Health policy experts who have championed the adoption of electronic health records were critical of the study. They noted that the data came from the National Ambulatory Medical Care Survey, which is intended mainly for another purpose — to assess how medical care is practiced.

The study, they noted, included any kind of computer access to tracking images, no matter how old or isolated the function.

By contrast, modern electronic health records are meant to give doctors an integrated view of a patient’s care, including medical history, treatments, medications and past tests. The 2008 data predates federal incentive payments for doctors and standards for the “meaningful use” of electronic health records that began last year.

The new study, they said, was also at odds with previous research. It is “one of a small minority of studies” that have doubted the value of health information technology, said Dr. David Blumenthal, a professor at the Harvard Medical School.

Dr. Blumenthal, the former national coordinator for health information technology in the Obama administration, was co-author of a study, published last year in Health Affairs, that surveyed articles in professional journals in recent years on electronic health records.

It found that 92 percent of those articles were “positive over all” about the prospect that technology would improve the efficiency and quality of care.

But Dr. McCormick said the previous research had been primarily statistical models of expected savings, like the RAND study, or research that looked at the use of electronic health records at a relatively small number of flagship health systems.

“We looked at not just a few cutting-edge institutions, but a nationally representative sample,” Dr. McCormick said.

Dr. David J. Brailer, who was the national coordinator for health information technology in the administration of George W. Bush, said he was unconvinced by the study’s conclusions because they were based on a correlation in the data and were not the result of a controlled test.

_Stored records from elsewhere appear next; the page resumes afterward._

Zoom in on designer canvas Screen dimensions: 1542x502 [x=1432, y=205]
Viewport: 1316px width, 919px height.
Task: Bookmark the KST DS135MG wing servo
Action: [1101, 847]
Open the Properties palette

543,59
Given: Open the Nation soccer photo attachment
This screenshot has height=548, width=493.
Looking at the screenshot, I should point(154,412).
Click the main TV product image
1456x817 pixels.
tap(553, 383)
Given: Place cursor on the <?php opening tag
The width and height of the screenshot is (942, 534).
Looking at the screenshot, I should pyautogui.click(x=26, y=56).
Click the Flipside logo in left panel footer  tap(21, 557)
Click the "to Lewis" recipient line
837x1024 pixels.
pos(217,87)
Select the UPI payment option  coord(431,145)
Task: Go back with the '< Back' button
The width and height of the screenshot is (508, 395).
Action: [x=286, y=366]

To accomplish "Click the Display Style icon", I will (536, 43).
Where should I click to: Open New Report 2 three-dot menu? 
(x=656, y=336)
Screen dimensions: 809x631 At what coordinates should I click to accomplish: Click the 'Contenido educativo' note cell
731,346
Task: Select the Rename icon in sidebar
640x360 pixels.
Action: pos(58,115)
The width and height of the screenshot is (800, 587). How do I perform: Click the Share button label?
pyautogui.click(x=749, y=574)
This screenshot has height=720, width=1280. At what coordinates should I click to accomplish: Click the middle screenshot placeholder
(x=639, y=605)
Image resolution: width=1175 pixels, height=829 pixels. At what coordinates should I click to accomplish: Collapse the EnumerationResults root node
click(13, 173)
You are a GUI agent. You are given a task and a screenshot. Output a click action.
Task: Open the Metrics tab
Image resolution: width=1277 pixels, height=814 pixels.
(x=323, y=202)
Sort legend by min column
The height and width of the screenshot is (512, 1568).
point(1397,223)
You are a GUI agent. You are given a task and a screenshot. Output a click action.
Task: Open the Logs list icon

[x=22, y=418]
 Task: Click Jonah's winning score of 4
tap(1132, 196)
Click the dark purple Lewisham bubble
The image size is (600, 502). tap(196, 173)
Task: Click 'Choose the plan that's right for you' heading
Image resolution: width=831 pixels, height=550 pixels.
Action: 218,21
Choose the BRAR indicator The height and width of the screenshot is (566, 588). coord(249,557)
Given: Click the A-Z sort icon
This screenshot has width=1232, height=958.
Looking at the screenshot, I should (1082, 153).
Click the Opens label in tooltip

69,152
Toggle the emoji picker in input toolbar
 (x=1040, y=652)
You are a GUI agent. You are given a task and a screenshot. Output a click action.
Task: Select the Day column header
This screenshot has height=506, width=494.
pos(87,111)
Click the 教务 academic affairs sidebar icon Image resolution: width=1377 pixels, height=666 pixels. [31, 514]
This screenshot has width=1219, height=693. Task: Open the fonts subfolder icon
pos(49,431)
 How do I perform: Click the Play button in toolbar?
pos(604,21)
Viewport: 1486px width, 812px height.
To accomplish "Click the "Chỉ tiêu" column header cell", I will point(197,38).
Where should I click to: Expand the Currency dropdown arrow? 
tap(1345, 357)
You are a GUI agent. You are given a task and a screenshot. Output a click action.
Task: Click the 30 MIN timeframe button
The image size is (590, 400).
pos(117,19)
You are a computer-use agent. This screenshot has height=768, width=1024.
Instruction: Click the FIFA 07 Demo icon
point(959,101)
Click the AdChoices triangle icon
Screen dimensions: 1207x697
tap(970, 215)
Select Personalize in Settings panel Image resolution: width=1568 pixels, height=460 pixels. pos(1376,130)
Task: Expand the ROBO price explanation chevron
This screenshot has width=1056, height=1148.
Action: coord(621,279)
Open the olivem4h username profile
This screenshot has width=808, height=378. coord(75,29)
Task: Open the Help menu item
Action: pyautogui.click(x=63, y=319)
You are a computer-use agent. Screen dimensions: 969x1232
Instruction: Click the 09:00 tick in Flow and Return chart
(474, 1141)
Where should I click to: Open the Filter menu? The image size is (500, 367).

The study did not explore why physicians in computerized offices ordered more tests. Dr. McCormick speculated that digital technology might simply make ordering tests easier.

Dr. McCormick said he hoped the study would damp any inflated expectations about electronic records. But he added that the technology can improve the actual practice of medicine.

The Cambridge Health Alliance, where he practices, made the switch to electronic records in 2005.

“I’m a primary care doctor,” Dr. McCormick said, “and I would never go back.”